Cervical instrumented fusion is currently performed using several fixation methods. In the present paper, the authors compare the following 4 implantation methods: a stand-alone cage, a cage supplemented by an anterior locking plate, a cage supplemented by an anterior dynamic plate, and a dynamic combined plate–cage device.
Four finite element models of the C4–7 segments were built, each including a different instrumented fixation type at the C5–6 level. A compressive preload of 100 N combined with a pure moment of 2.5 Nm in flexion, extension, right lateral bending, and right axial rotation was applied to the 4 models. The segmental principal ranges of motion and the load shared by the interbody cage were obtained for each simulation.

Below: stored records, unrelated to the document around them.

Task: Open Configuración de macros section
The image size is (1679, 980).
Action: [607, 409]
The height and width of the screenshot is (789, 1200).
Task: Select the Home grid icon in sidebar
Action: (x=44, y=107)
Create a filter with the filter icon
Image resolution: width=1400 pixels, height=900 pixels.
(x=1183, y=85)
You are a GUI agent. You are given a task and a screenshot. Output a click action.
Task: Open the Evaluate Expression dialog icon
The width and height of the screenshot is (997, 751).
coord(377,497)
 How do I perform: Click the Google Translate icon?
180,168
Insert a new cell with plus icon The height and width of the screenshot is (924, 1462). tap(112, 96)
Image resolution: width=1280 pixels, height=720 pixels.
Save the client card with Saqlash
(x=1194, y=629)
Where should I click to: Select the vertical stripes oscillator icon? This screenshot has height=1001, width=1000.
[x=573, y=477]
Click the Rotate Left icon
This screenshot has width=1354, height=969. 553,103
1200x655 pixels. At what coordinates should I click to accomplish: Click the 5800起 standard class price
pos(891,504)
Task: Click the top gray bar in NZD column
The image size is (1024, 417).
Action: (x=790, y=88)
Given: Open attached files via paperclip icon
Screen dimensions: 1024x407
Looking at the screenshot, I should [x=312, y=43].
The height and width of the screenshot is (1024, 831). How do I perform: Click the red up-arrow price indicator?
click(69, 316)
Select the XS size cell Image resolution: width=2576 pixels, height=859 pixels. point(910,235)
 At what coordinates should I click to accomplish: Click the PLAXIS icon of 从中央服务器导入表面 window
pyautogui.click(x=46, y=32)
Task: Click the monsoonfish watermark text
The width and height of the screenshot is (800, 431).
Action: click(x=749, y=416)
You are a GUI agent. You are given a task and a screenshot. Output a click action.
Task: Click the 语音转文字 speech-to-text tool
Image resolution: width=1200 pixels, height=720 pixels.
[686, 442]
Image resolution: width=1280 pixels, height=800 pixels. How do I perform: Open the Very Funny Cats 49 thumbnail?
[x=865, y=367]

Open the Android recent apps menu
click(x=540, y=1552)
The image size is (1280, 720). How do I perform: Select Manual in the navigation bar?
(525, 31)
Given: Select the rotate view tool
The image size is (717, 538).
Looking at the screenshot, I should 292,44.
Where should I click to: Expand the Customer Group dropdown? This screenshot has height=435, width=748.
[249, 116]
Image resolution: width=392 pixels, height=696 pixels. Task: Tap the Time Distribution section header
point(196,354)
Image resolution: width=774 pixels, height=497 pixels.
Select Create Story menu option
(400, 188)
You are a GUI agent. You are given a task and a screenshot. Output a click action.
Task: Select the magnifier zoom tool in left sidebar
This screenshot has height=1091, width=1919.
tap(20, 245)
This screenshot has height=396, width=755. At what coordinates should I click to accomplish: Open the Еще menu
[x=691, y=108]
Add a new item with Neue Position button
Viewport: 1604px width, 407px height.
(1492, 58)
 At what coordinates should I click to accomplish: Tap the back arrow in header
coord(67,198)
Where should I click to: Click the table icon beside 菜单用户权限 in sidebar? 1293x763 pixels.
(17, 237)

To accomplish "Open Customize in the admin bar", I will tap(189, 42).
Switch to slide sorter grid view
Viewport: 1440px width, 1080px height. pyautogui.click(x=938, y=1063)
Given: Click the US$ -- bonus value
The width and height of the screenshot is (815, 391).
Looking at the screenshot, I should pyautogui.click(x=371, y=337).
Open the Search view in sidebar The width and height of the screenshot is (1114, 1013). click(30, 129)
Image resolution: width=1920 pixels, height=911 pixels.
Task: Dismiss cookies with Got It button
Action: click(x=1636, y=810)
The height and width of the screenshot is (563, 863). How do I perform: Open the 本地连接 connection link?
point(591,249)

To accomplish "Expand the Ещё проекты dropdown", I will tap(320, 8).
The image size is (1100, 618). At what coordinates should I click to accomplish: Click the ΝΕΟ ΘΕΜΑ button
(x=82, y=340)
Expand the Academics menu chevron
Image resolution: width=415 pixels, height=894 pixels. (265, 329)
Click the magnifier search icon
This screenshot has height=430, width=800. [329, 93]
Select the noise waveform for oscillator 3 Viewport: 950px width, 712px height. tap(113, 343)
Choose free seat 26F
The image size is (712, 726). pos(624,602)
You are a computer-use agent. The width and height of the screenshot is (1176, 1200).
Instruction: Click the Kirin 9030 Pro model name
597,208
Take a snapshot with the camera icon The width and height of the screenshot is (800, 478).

The stand-alone cage showed the lowest stabilization capability among the 4 configurations investigated, but it was still significant. The cage supplemented by the locking plate was very stiff in all directions. The 2 dynamic plate configurations reduced flexibility in all directions compared with the intact case, but they left significant mobility in the implanted segment. These configurations were able to share a significant part of the load (up to 40% for the combined plate–cage) through the posterior cage. The highest risk of subsidence was obtained with the model of the stand-alone cage.
Noticeable differences in the results were detected for the 4 configurations. The actual clinical relevance of these differences, currently considered not of critical importance, should be investigated by randomized clinical trials.
Abbreviation used in this paper: ROM = range of motion.